Top of Dataset entries

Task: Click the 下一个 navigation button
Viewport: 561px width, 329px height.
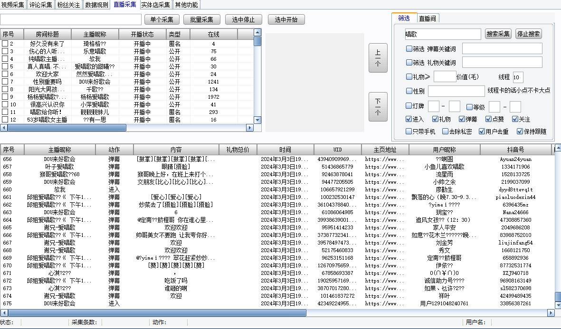Action: click(x=378, y=107)
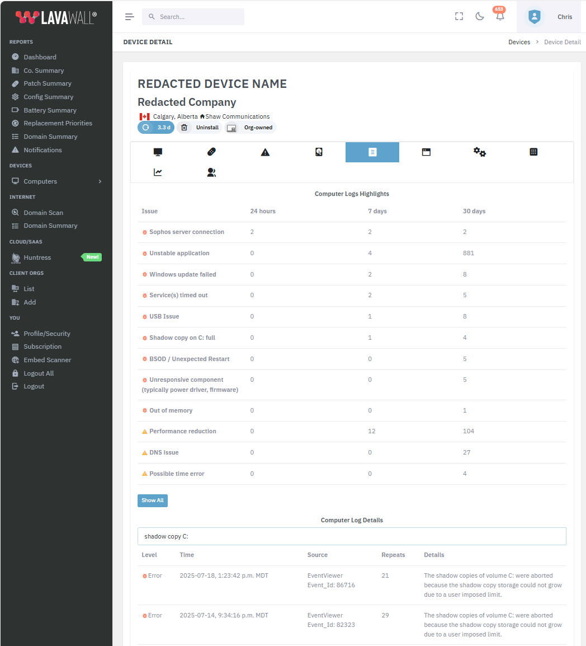Open the Devices breadcrumb link

(519, 42)
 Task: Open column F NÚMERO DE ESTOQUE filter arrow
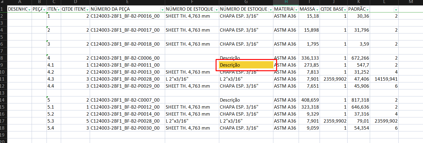click(216, 10)
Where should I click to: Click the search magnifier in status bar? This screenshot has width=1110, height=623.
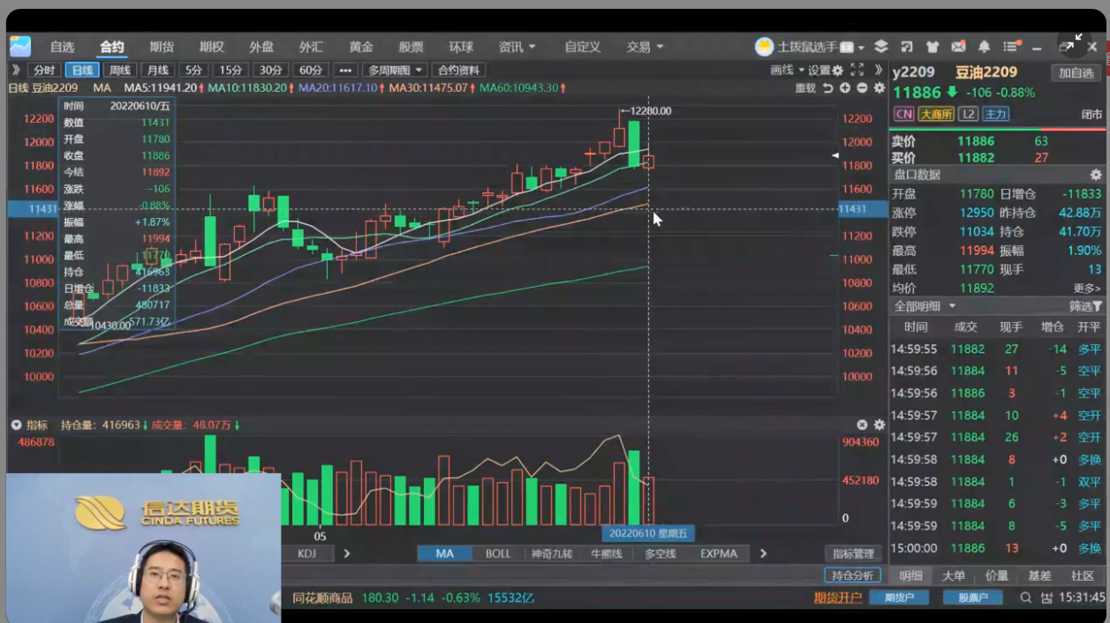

Bottom of Dataset entries

• _What is required_:
From the line that contains "Task: Open column" to the final line of the entries, reproduce every line exactly, both ends included. Leave out all pictures.

• _Answer box_:
 Task: Open column F NÚMERO DE ESTOQUE filter arrow
click(216, 10)
Where should I click to: Click the search magnifier in status bar? This screenshot has width=1110, height=623.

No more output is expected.